Los bombardeos fueron condenados por bárbaros e innecesarios por alto oficiales militares estadounidenses, incluyendo a Eisenhower y MacArthur.[10] La opinión del propio jefe de personal de Truman, el almirante William D. Leahy, era la generalizada:

el uso de esta arma bárbara en Hiroshima y Nagasaki no fue de ninguna ayuda material en nuestra guerra contra Japón. (…) Mi impresión fue que al ser los primeros en usarla habíamos adoptado un patrón ético propio de la Edad Media. No se me enseñó a hace la guerra de esa manera y las guerras no pueden ganarse destruyendo a mujeres y niños.[11]

La élite política implicada en los bombardeos atómicos temía una reacción violenta que habría ayudado al renacimiento de un horrible “aislacionismo” prebélico. Se imprimieron apologías, por si acaso el disgusto público ante el escalofriante crimen de guerra generara una erosión en el entusiasmo por el proyecto globalizador.[12] No había que preocuparse. Había tenido lugar un cambio radical en las actitudes del pueblo estadounidense. Entonces y muchos después, todas las encuestas han mostrado que la gran mayoría apoyaba a Truman, creyendo que las bombas eran necesarias para acabar la guerra y salvar las vidas de miles de estadounidenses o, más probablemente, no importándole realmente una cosa u otra.

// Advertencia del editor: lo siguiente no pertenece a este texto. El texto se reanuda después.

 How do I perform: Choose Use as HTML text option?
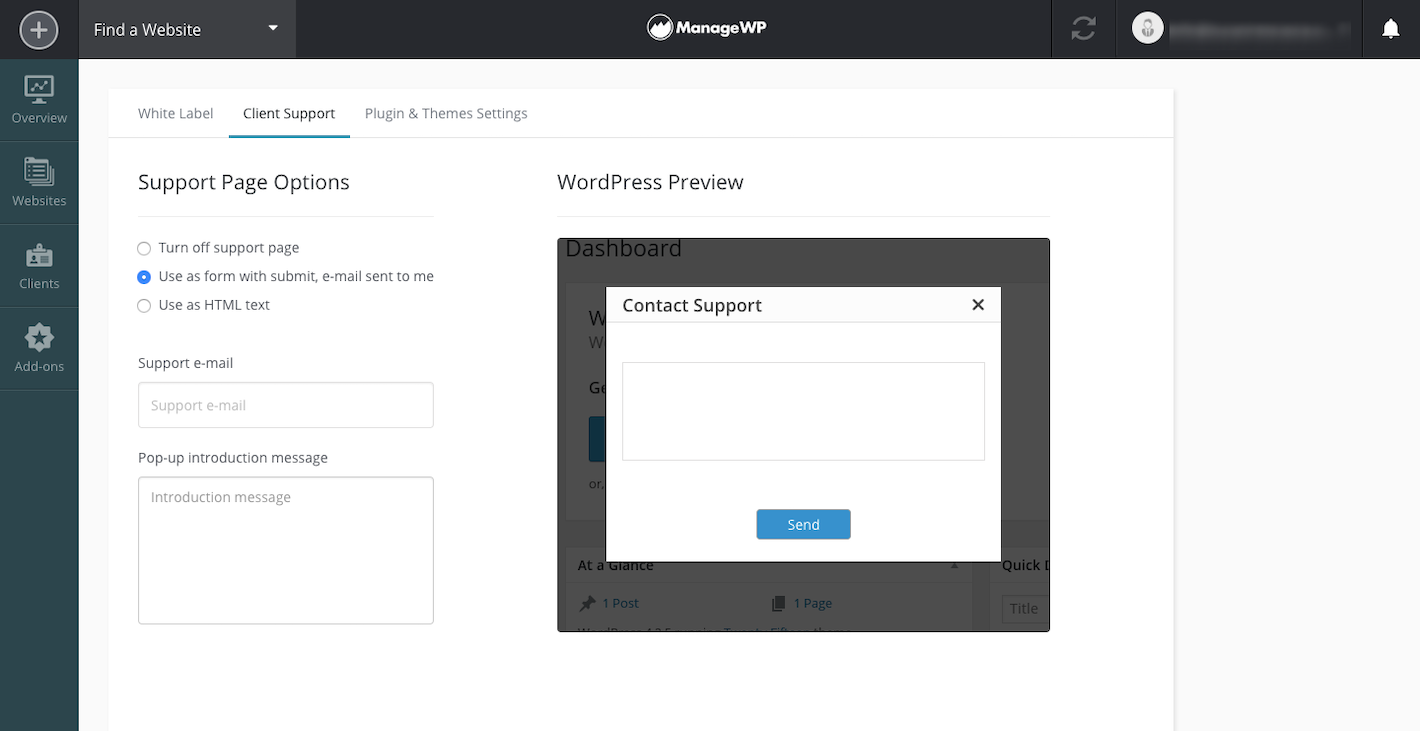[144, 306]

Quienes todavía se preocupan por ese truculento ejercicio de análisis de coste-beneficio (vidas de japoneses inocentes frente a las vidas de efectivos aliados) podrían reflejarse en el juicio de la filósofa católica G.E.M. Anscombe, que insistía en la supremacía de las reglas morales.[13] Cuando en junio de 1956 Truman obtuvo un doctorado honoris causa en su universidad, Oxford, Anscombe protestó.[14] Truman era un criminal de guerra, declaró, ya que ¿cuál es la diferencia entre el gobierno de EEUU que masacra a civiles desde el aire, como en Hiroshima y Nagasaki, y los nazis eliminando a los habitantes de alguna villa checa o polaca?

Merece la pena seguir el argumento de Anscombe. Supongamos que, cuando invadimos Alemania a principios de 1945, nuestros líderes hubieran pensado que ejecutar a todos los habitantes de Aquisgrán o Tréveris o alguna otra ciudad de Renania hubiera quebrado finalmente la voluntad de los alemanes y les llevara a rendirse. DE esta forma, la guerra podría haber terminado rápidamente, salvando las vidas de muchos soldados aliados. ¿Habría estado justificado entonces fusilar a decenas de miles de civiles alemanes, incluyendo a mujeres y niños? ¿Por qué es eso entonces tan distinto de los bombardeos atómicos?

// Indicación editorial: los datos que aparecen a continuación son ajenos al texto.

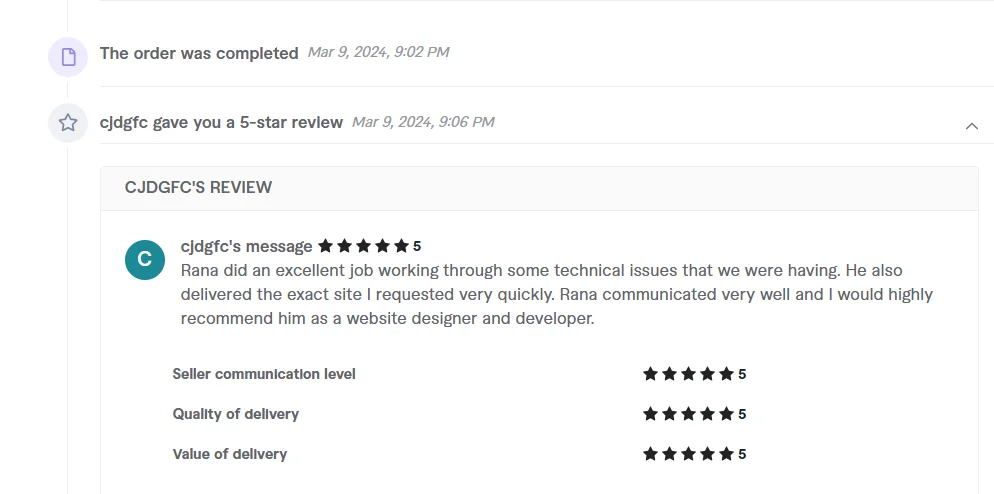Click the Value of delivery label

(x=229, y=454)
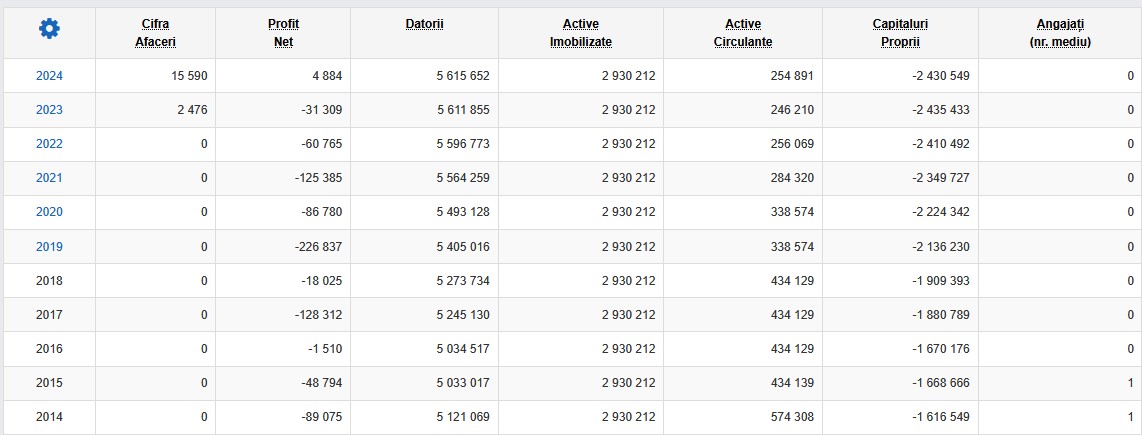
Task: Open the 2020 year link
Action: click(x=50, y=212)
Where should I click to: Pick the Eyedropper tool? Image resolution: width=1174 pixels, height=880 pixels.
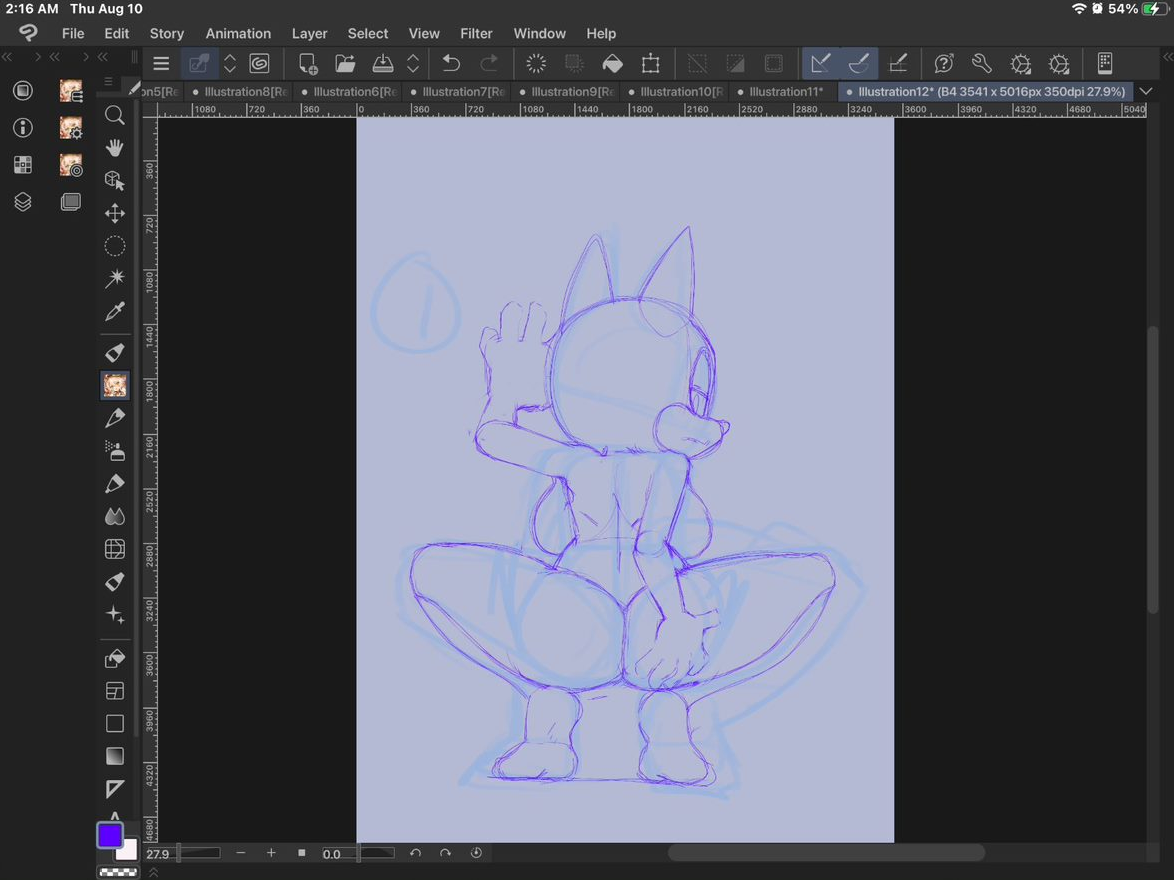(115, 311)
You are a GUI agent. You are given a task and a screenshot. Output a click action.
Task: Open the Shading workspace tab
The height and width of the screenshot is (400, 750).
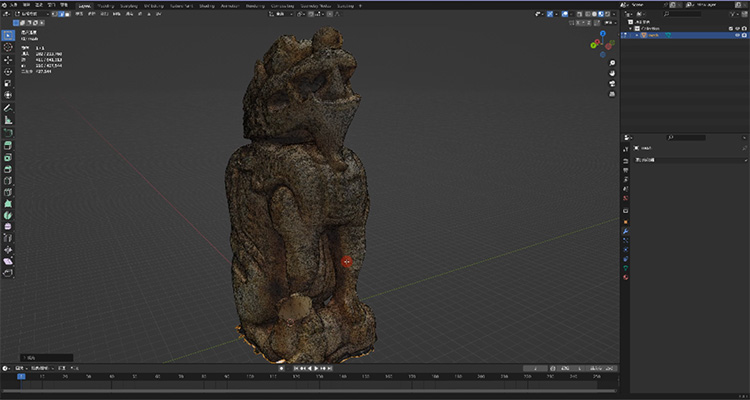coord(206,5)
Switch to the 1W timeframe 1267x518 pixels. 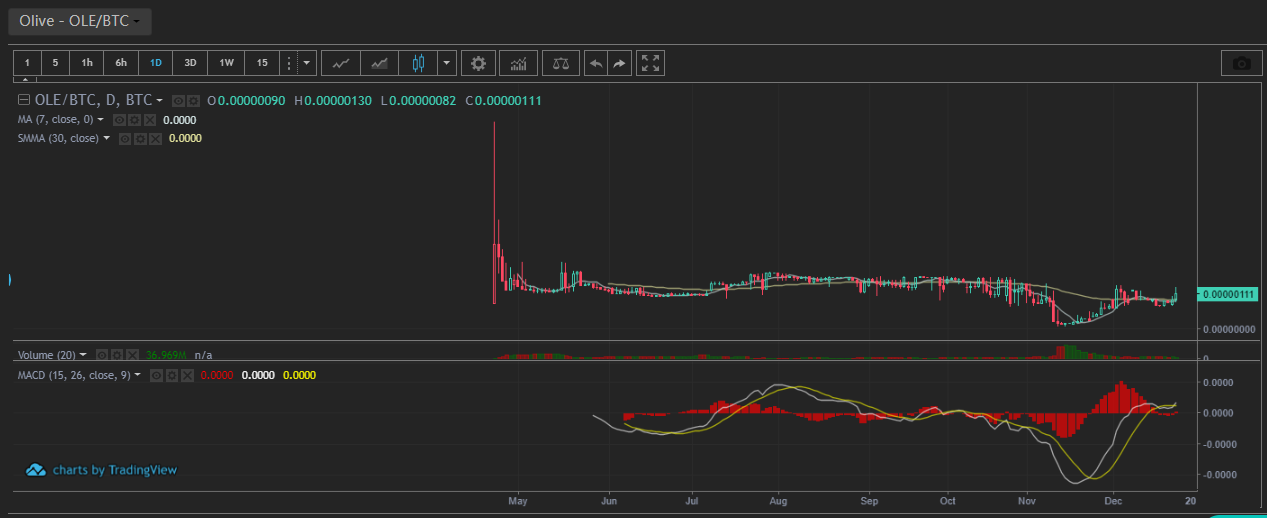tap(227, 63)
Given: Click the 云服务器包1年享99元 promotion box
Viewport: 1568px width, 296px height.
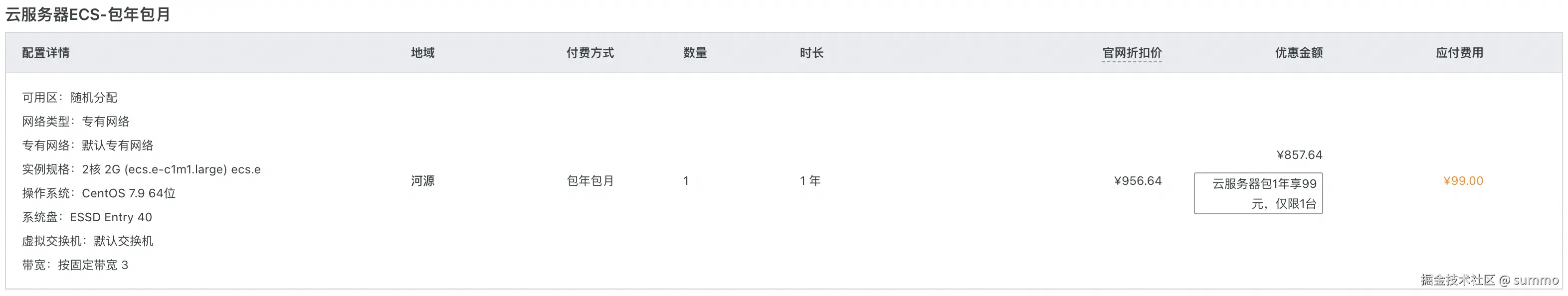Looking at the screenshot, I should (x=1258, y=193).
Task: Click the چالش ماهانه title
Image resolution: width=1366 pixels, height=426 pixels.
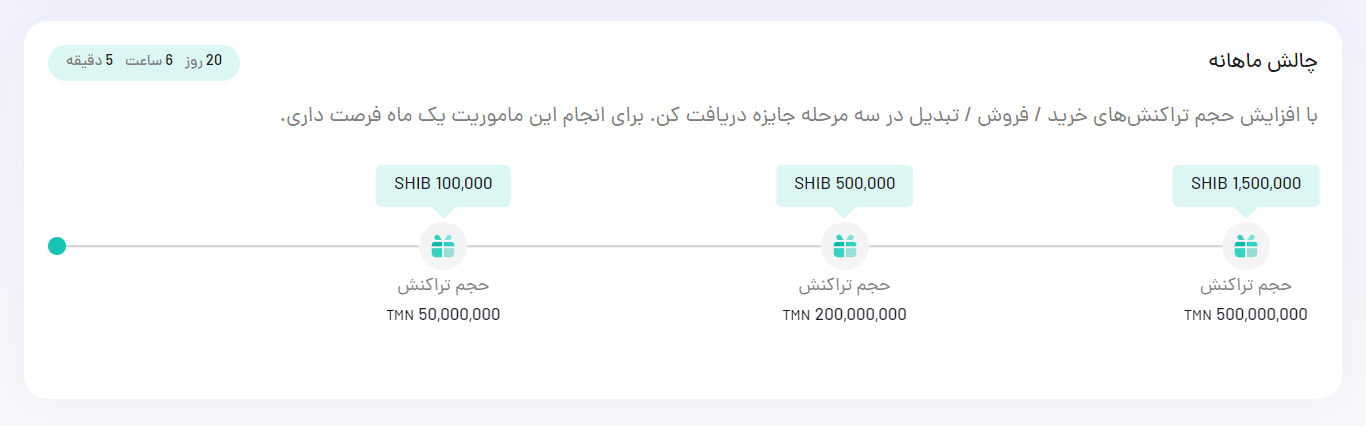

Al principio del verano de 1945, los japoneses sabían perfectamente que estaban derrotados. ¿Por qué iban a seguir combatiendo de todas formas? Como escribía Anscombe, “Fue la insistencia en la rendición incondicional la raíz de todo el mal”.[15]

Esta fórmula de locos fue acuñada por Roosevelt en la conferencia de Casablanca y, con la adhesión entusiasta de Churchill, se convirtió en la consigna aliada. Después de prolongar la guerra en Europa, hizo su labor ene l Pacífico. En la Conferencia de Postdam, en julio de 1945, Truman hizo un discurso a los japoneses, amenazándoles con la “completa devastación” de su territorio si no se rendían incondicionalmente. Entre los términos de los aliados, a los cuales “no hay alternativas”, estaba que serían “eliminados para siempre la autoridad e influencia de quienes han engañado y dirigido erróneamente a los japoneses para embarcarse en la conquista del mundo [sic]”. “Una justicia severa”, advertía el discurso, “alcanzará a todos los criminales de guerra”.[16]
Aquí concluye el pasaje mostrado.